## Task requirements
Please reproduce the lines from the very beginning through the line that contains "at (730, 548).", including both ends, with no changes.

## Source information
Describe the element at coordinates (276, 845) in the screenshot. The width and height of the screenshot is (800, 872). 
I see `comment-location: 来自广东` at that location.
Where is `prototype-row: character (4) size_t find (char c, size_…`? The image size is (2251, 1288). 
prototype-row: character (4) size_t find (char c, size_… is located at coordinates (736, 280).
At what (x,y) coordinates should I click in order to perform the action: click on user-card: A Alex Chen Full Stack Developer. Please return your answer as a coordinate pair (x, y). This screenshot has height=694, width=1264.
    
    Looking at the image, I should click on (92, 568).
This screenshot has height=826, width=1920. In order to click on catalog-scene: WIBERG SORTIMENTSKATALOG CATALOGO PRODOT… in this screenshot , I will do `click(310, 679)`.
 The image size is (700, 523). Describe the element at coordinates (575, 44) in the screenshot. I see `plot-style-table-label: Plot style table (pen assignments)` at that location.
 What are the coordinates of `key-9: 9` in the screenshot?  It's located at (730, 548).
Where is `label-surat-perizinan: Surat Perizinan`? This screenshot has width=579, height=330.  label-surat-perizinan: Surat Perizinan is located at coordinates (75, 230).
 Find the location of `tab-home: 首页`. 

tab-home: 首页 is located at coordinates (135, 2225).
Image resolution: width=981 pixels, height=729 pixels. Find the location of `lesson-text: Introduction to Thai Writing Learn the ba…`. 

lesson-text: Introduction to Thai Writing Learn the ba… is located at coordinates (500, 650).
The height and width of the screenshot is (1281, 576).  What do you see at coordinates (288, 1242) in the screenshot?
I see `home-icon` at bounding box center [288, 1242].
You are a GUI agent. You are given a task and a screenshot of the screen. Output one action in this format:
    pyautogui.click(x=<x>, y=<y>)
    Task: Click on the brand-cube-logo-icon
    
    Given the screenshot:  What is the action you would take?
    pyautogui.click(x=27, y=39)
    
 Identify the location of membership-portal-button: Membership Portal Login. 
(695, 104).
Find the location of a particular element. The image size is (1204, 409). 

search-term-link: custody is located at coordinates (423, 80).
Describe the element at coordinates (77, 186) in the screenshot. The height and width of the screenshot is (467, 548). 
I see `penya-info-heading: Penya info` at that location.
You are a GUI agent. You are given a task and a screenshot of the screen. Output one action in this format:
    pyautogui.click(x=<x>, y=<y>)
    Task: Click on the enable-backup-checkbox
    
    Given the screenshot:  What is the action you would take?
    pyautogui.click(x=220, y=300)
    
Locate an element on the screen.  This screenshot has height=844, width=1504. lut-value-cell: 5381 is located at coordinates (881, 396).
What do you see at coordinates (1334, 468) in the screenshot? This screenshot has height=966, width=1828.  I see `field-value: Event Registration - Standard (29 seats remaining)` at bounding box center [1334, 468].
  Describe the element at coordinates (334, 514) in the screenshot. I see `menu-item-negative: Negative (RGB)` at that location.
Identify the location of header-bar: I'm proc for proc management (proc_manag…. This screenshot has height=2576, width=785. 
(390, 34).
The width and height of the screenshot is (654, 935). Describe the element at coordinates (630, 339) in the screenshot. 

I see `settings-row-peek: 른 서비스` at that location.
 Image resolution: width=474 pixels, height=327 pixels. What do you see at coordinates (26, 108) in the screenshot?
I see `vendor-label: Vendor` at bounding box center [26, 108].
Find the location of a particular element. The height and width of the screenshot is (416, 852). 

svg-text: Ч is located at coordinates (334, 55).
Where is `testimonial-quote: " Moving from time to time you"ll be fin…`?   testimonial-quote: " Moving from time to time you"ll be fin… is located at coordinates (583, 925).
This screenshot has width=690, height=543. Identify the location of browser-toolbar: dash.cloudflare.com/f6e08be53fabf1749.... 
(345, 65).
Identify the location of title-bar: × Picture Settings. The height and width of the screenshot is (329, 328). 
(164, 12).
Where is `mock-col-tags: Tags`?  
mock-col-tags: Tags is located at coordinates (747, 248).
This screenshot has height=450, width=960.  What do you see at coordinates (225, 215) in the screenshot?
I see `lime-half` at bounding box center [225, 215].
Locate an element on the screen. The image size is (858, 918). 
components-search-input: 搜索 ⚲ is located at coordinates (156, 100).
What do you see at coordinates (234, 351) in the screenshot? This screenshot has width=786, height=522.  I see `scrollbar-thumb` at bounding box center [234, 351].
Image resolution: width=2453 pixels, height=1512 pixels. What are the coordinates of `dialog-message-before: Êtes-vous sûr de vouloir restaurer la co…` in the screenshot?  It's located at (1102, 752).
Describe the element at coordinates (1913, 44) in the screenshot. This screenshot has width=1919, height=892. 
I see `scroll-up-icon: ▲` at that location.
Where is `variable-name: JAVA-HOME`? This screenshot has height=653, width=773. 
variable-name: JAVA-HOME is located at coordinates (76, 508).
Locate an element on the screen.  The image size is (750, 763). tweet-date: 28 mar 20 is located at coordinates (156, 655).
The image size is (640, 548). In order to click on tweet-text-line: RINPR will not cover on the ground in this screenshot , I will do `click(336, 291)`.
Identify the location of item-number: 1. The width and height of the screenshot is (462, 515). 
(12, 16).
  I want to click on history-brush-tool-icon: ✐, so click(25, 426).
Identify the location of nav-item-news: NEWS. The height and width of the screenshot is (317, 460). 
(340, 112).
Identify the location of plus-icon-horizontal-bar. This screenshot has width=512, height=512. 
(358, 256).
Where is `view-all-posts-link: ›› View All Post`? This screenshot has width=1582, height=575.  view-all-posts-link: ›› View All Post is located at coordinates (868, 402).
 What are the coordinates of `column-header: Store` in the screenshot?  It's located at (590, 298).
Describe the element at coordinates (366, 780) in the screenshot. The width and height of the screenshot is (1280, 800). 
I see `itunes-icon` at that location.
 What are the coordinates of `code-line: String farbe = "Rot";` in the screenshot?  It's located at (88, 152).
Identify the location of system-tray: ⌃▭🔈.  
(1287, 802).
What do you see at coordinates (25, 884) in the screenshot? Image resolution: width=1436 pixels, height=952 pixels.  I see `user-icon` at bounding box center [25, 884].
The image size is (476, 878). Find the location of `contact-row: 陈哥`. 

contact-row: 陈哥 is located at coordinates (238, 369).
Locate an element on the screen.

## Exercise solution
Describe the element at coordinates (276, 845) in the screenshot. The width and height of the screenshot is (800, 872). 
I see `comment-location: 来自广东` at that location.
Where is `prototype-row: character (4) size_t find (char c, size_…`? The image size is (2251, 1288). 
prototype-row: character (4) size_t find (char c, size_… is located at coordinates (736, 280).
At what (x,y) coordinates should I click in order to perform the action: click on user-card: A Alex Chen Full Stack Developer. Please return your answer as a coordinate pair (x, y). This screenshot has height=694, width=1264.
    
    Looking at the image, I should click on (92, 568).
This screenshot has height=826, width=1920. In order to click on catalog-scene: WIBERG SORTIMENTSKATALOG CATALOGO PRODOT… in this screenshot , I will do `click(310, 679)`.
 The image size is (700, 523). Describe the element at coordinates (575, 44) in the screenshot. I see `plot-style-table-label: Plot style table (pen assignments)` at that location.
 What are the coordinates of `key-9: 9` in the screenshot?  It's located at (730, 548).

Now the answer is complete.